Land Reserves Are Destructive

Commentary, Government, Nick Zaiac

Life for farmers in agricultural parts of British Columbia can be hard. Winters are long, the weather is unpredictable, and a couple bad years can put even prepared families at risk of losing their livelihoods. Getting through these challenging periods is easier when farmers can diversify their income with activities like small-scale retail and housing rentals. Unfortunately, the Provincial government seems to be moving the other direction. 

Since 2002, the cornerstone of BC’s efforts to regulate agricultural land use has been the Agricultural Land Reserve (ALR). The ALR restricts development on land located at town and city peripheries in order to protect the area from the negative effects of larger developments and commercial projects. It covers about 70 percent of the province’s most arable farmland, but only a fraction of this coverage falls in places where substantial growth threatens the reserve. In fact, about two-thirds of the ALR is located in the interior and northern areas of the province where, given the small size of towns like Fort St. John and Williams Lake, potential sprawl from development is minimal. 

In places where potential growth is already limited, the benefits of the ALR are also limited. After all, land use rules can’t deter development that nobody plans to do in the first place. 

A more regional focus that can accommodate local needs could improve how the ALR operates. However, the Provincial government’s recent actions have pushed things in the opposite direction. New laws passed in 2018 caused rancor among farmers who own properties within the reserve by further tightening use restrictions on ALR land. These new restrictions limit farms to one house per parcel of land — any extra housing units can only be used by farmworkers. Thanks to this rule, a Comox Valley landowner in the ALR was told she could not have a cottage on her own property for her elderly mother and in-laws because she isn’t a farmworker. This law effectively locks BC’s rural housing stock in amber, rendering it unable to change or adapt to the housing needs of area residents, all due to the remote possibility that someday, interior BC towns might start growing again. 

Then in 2019, the Provincial government restructured the Agricultural Land Commission — the land use regulator that governs properties within the ALR — centralizing authority in a province-wide panel. This year’s changes distilled the process of adding properties to and removing properties from the ALR, making it harder for burdened and distressed landowners to 

get variances from ALC rules when they need them. Simply applying to remove a property from the reserve or add a new use now costs a whopping $1,500. 

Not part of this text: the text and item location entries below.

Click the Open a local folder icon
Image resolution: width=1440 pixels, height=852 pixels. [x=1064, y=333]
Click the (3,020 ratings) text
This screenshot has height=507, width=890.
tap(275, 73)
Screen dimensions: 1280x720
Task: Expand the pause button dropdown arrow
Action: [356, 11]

To be sure, some parts of the ALR do face pressure for development. Suburban Vancouver is one of these areas, but it is already constrained by preserved farmland east and south of the city. Here, the reserve functions as a traditional growth boundary, similar to that which exists in U.S. cities like Portland and Seattle. Yet the ALR differs from its peers in one important way. Portland’s urban growth boundary is managed by a regional planning body, Metro, which is tasked with altering the growth boundary every five years to accommodate a 20-year supply of developable land. Seattle’s boundary is governed by a state law, the Growth Management Act, as part of a comprehensive statewide housing planning mandate applying to local governments. But in BC, the ALC is not part of the Province’s comprehensive planning process. Instead, it has a narrower jurisdiction, parallel to but distinct from provincial and municipal planning processes. 

By duplicating processes that already protect agricultural land in the region where appropriate, the ALC adds costs and regulatory uncertainty for developers and raises costs for homebuyers in metro Vancouver. Elsewhere in BC, farmland owners face a second layer of red tape when making changes to their properties. 

Yet centralizing authority can go both ways. The pre-2019 structure functioned much like Act 250, the planning and land preservation law in the U.S. state of Vermont. There, regional boards proved slow and regularly demanded major concessions in exchange for development rights, generating pressure to centralize decision-making. BC’s new law would give the ALC full authority to add or remove land from the reserve and create panels to advise its decisions. Theoretically, then, a reform-minded ALC could create a panel to compile a list of tracts where the costs of preservation outweigh social benefits of removing properties from the ALR roll. 

Earning money through other land uses, like small-scale services or housing, helps ensure BC’s agricultural landowners have options when nature doesn’t cooperate. But by adding more layers of rules to ALR properties, the BC government has made clear that it believes farmers must only be farmers. And that will make for a lot fewer farmers as time goes on.